There is furthermore optimism for a real dialogue that opposes violence and embraces people power. It is in the irrepressibility of human psychology, human instinct, and the biopolitical force that inevitably emerges out of oppression and enables new opportunities for a reorganization of human affairs. The problems of the greatest urgency facing us today, such as the threat of mutual annihilation only require that, first, rational minds sit down together for talks that address the need for disarmament. If a society has at least that prerequisite safety (a mutual willingness for dialogue) then the reorganizing power of biopolitics seems promising once again. At that point, perhaps, we can start to address other dire emergencies such as perpetual war, ecocide, and unsustainable economics. But every viable human being must step back from the precipice of nihilism.

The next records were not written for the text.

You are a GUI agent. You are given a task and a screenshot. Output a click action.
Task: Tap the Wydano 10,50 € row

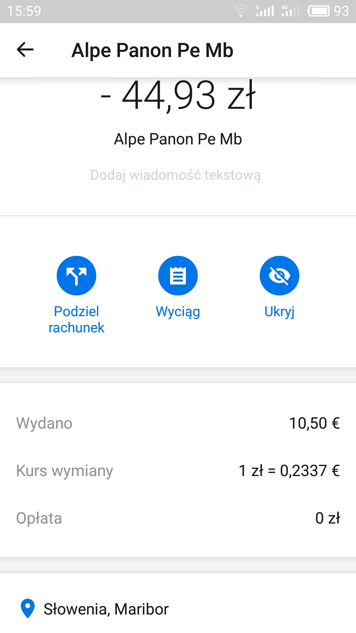(x=178, y=423)
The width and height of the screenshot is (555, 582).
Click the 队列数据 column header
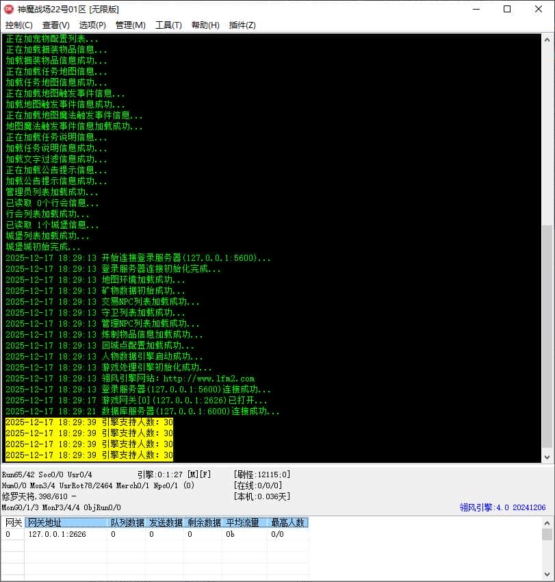127,522
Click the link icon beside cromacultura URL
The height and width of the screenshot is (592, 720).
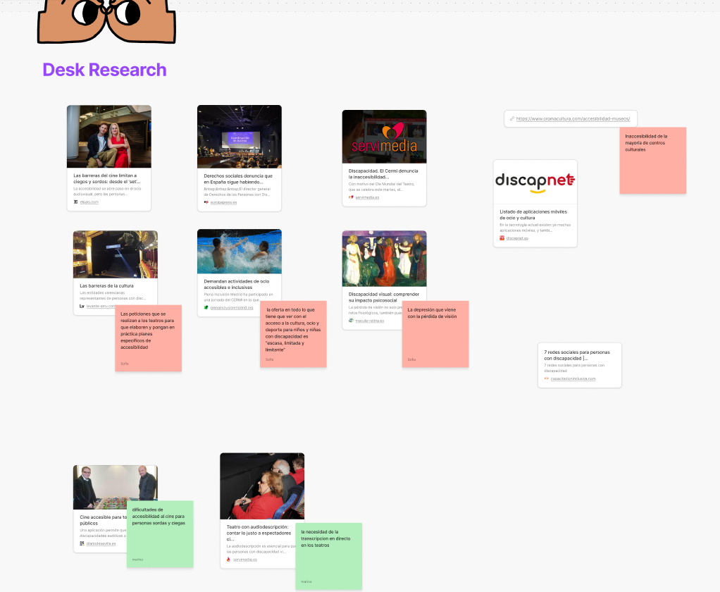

Out of the vastness life somehow emerged as a aberrant manifestation of energy and pressures, and one thing that can certainly be observed as true for life forms in general, if not absolutely, is that they flee from danger and lash back against pain. Our neural network and mind play the center role of a life where pain avoidance is a constant effort at self-preservation. Simple as that is, scholars rarely put that reality into a biopolitical context where the behaviors of obedience and moods such as patriotism are values of a manifestation of fear, where cooperation does not arise out altruism but is coerced. We must be willing, disappointing as it may be initially (but later liberating) to acknowledge that the distance between self-interest and altruism is only a matter of degree away from lust and greed, and that the circus and the zoo (the crueler the more salient) are meant to mirror violent societies, not to distract from them. The law-abiding citizen is the one most motivated by fear, and while the rebel is the least, both suffer and both can easily be made victims. In a biopolitcal environment, any actor can be mocked. Only nature is infallible and without neurosis, and in nature there is no concept of justice. Justice will always be abusive, driven by pain, coercion, and arbitrary whim. Human justice will never be natural.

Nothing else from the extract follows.